> _What is being asked_
Identify each line in the entries below that contains the word "icon", and copy every such line.

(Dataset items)
**********
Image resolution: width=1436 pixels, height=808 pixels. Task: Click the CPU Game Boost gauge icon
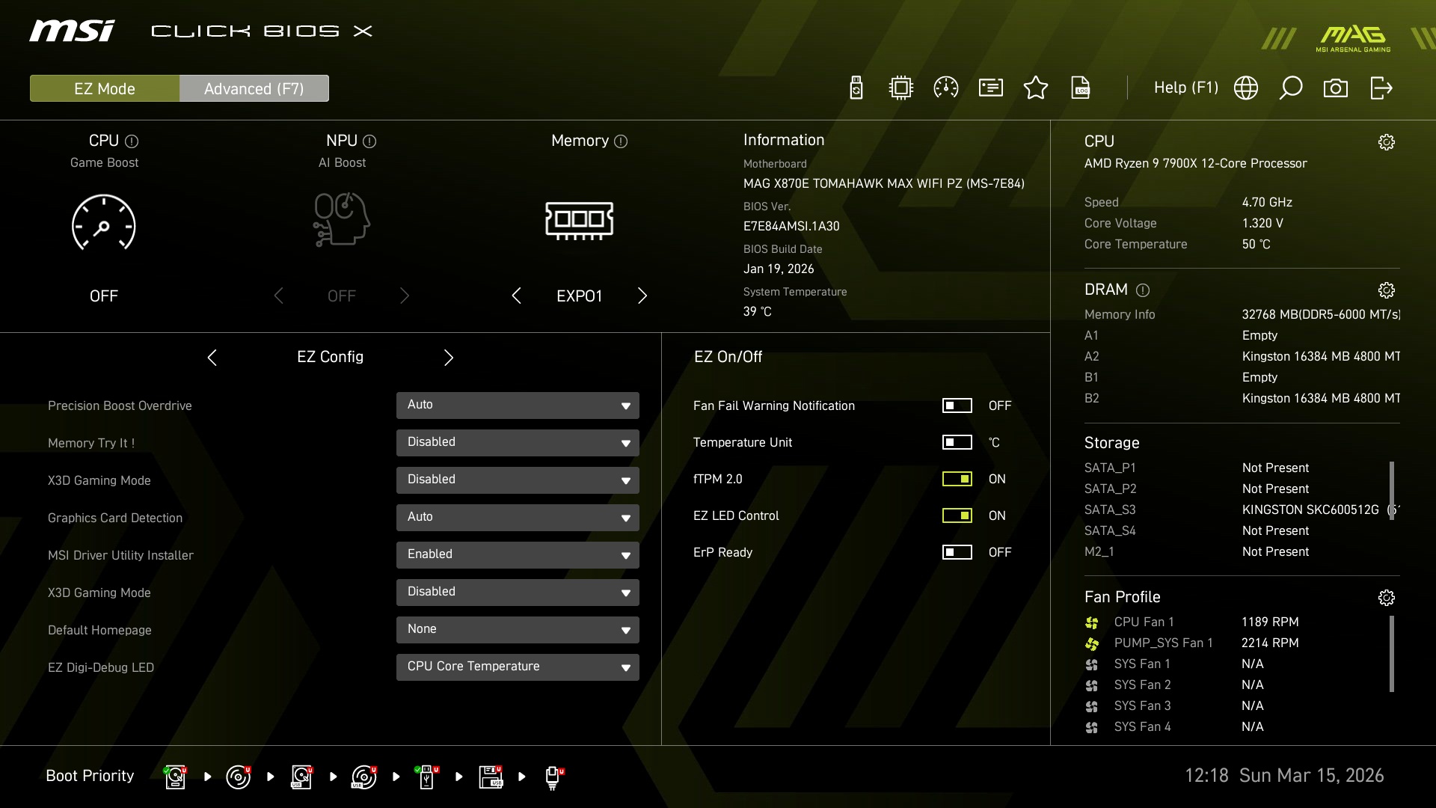(104, 223)

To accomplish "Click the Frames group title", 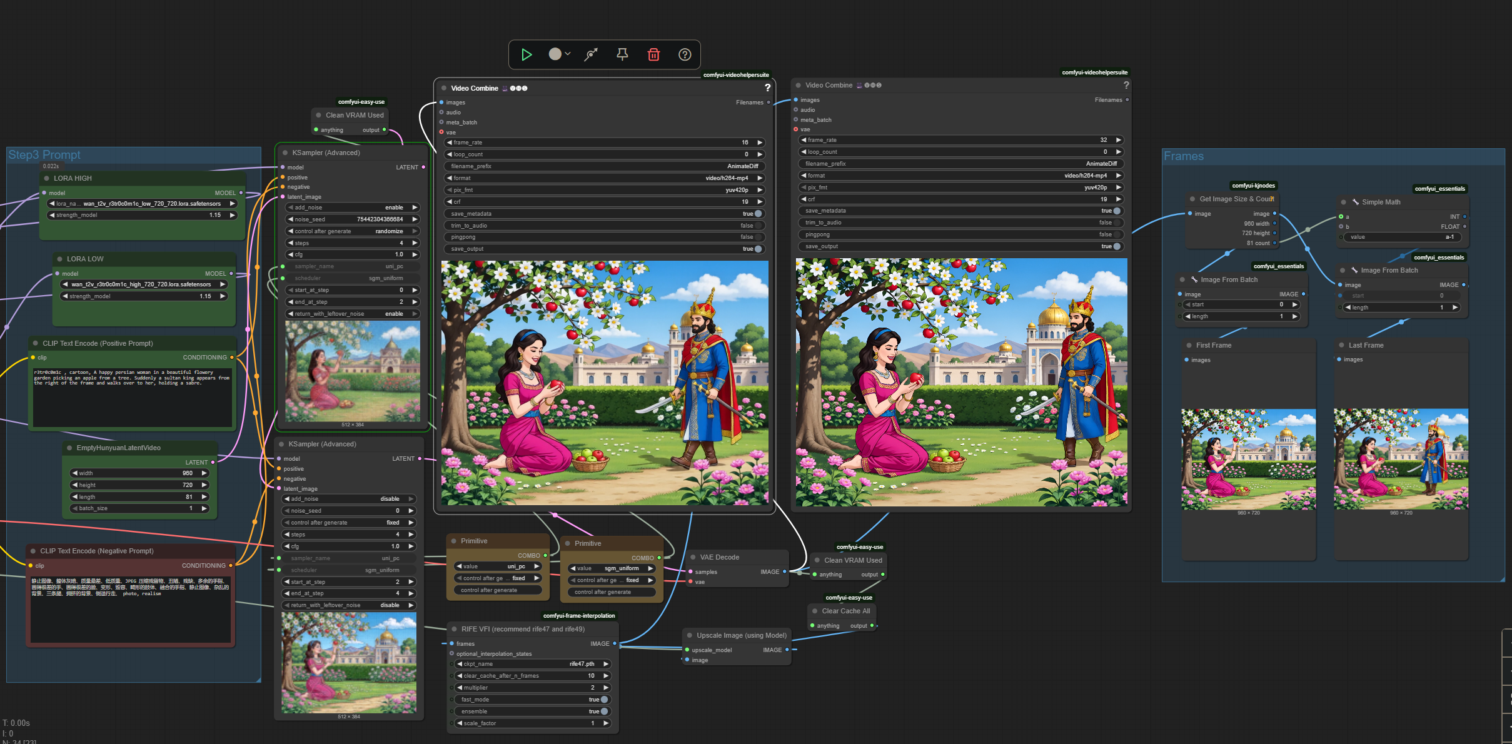I will pyautogui.click(x=1183, y=156).
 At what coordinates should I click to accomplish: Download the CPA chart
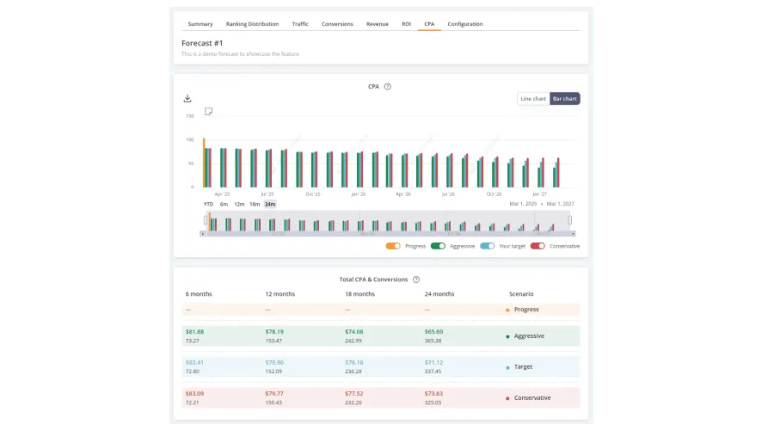click(187, 99)
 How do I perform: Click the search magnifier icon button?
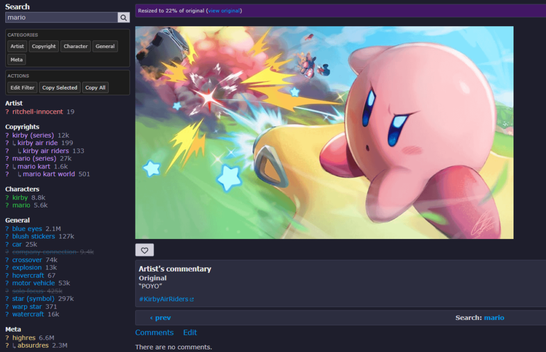[124, 18]
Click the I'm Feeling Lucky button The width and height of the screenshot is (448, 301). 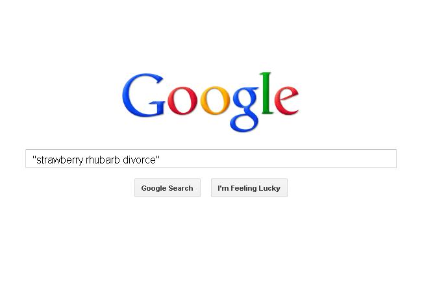pyautogui.click(x=249, y=188)
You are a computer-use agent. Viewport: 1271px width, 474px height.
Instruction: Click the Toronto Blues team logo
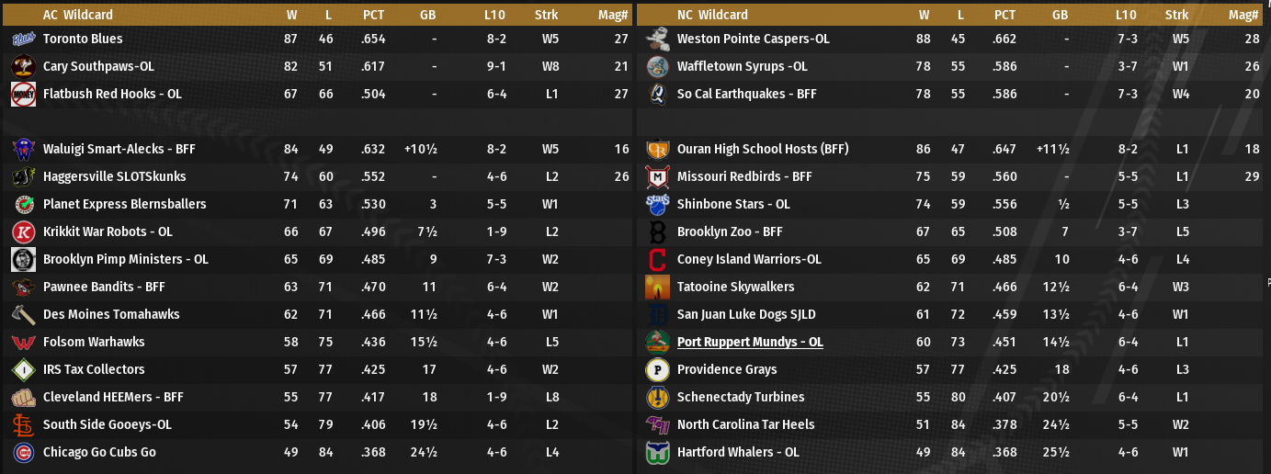click(x=23, y=39)
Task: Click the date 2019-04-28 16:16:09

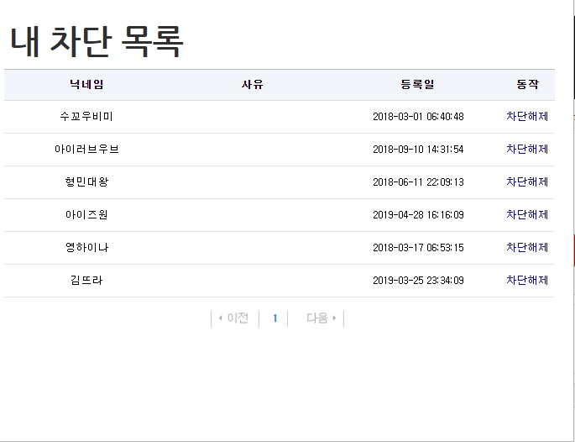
**********
> _Solution below_
Image resolution: width=1436 pixels, height=808 pixels. Task: Click the CPU Game Boost gauge icon
 How do I perform: Click the search magnifier icon button?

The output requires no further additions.